Gilroy Dispatch | Mark Powell
Causing a rattle that would make a den of diamondbacks jealous, Casey Johansen plopped a clattering, shoe box-sized pill carrier on her kitchen table.
Unfastening one of many small plastic flaps, this one marked "Thursday," she scooped up a handful of multi-colored meds - reds, whites, yellows - and placed them in a tight pile.
"It's insane. Morning, noon and night," the 22-year-old said, standing in the kitchen of her Gilroy home off Buena Vista Avenue last Wednesday afternoon.
Antivirals, antibiotics, antifungals and a host of others - she takes about 35 pills each day at precise times. She expects to gulp down the glut of pills for another year. After that, she'll have to pop at least five of them every day for the rest of her life.
"But everything will be cut down as time goes on," she said.
Fortunately, time is something Johansen now has.

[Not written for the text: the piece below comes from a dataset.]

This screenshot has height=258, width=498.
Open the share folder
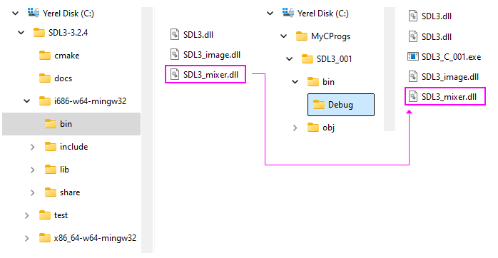click(62, 192)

A new life and a new outlook, all thanks to an early Christmas present: half her older sister's liver.
Johansen, who's battled confounding liver illnesses since age 8, including a rare bile duct disease, once feared an early death. Now, she says she could feel a difference "within a couple of days" after waking up Nov. 17 at the University of California, San Francisco Medical Center with the new vital organ.